Western Digital aims to boost NVMe SSD share with this one cunning virtualization trick

Western Digital today introduced its ME200 memory extension NVMe SSD. This uses a hypervisor to implement a software memory management unit which adds SSD capacity into the host server’s memory address space.

The outcome is server DRAM bulked up with virtualized NAND – cheaper than Intel Optane, WD claims.

The Register explores the technology in more detail here. In this companion piece we outline the market realities that WD faces.

If WD is right and there is a large memory extension market then it is the sole supplier and should reap the benefit. But it has a mountain to climb.

For starters the company lags far behind NVMe SSD market leaders Samsung and Intel. TrendFocus, a data storage analyst firm, estimates 5.5 per cent capacity ship share in H12018 for WD in PCIe/NVMe enterprise SSDs versus 48 per cent for Samsung and 30 per cent for Intel.

This is problematic at a time when NVMe SSD shipped capacity as a proportion of all enterprise SSD shipped capacity is shooting up.

According to IDC, PCIe SSD unit shipments will grow at 54 per cent  compound annual growth rate through 2022. Much of this is at the expense of SAS and SATA interface SSD, which see unit shipments decline over that period – spectacularly in the case of SATA.

NVMe (PCIe) SSD capacity shipments jumped more 220 per cent year-on-year in the first half of 2018, according to TrendFocus. Total shipments in Q2’18 accounted for 43 per cent of total enterprise SSD capacity versus 20 per cent a year ago.

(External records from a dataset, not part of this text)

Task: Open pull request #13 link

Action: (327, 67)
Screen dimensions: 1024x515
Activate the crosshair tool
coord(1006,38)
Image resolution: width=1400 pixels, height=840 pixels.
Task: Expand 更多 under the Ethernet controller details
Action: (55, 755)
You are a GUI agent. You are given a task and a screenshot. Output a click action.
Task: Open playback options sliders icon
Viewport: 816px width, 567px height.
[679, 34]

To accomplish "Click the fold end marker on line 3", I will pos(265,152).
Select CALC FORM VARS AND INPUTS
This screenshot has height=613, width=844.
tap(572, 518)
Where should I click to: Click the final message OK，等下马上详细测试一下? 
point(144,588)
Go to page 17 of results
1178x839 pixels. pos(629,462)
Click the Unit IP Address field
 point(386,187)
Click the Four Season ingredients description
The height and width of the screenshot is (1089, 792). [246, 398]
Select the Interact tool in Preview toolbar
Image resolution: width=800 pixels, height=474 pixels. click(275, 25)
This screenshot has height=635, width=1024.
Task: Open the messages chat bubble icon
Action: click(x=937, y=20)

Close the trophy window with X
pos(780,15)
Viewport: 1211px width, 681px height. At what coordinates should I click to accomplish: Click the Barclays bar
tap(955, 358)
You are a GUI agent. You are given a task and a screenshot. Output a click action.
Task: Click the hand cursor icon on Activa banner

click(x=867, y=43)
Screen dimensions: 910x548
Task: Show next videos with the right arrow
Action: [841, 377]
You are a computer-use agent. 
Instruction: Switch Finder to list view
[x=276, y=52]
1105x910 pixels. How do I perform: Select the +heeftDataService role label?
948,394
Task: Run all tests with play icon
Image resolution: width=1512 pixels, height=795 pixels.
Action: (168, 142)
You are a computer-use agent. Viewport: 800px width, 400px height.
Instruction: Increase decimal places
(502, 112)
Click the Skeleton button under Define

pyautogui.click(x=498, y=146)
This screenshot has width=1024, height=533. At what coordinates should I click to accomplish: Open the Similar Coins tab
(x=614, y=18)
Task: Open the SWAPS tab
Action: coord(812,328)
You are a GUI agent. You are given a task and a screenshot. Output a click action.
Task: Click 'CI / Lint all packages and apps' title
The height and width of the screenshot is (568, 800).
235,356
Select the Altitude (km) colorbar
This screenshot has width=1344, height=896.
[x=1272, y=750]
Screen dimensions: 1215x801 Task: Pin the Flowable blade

TrendFocus estimates that NVMe SSDs accounted for 25 per cent of WD’s total enterprise SSD capacity shipped in that half compared to 50 per cent for Samsung and 60 per cent for Intel.

WD loves ScaleMP

WD has not named its software partner for the software MMU functionality, but Storage Newsletter has figured out that the provider is ScaleMP and its MemoryONE product.

Here is ScaleMP’s description of a MemoryONE demo at SuperComputing 18:

” MemoryONE demonstrations will show how clients can leverage SDM (Software-Defined Memory) to use high-end NVMe SSDs as system memory for transparently replacing or expanding DRAM for memory-intensive applications. This innovative memory solution targets cloud, HPC, and enterprise clients in need of larger system memory, allowing more data to be analyzed in real time, leading to greater insights and faster decision making.”

A perfect match for WD’s ME200 drive.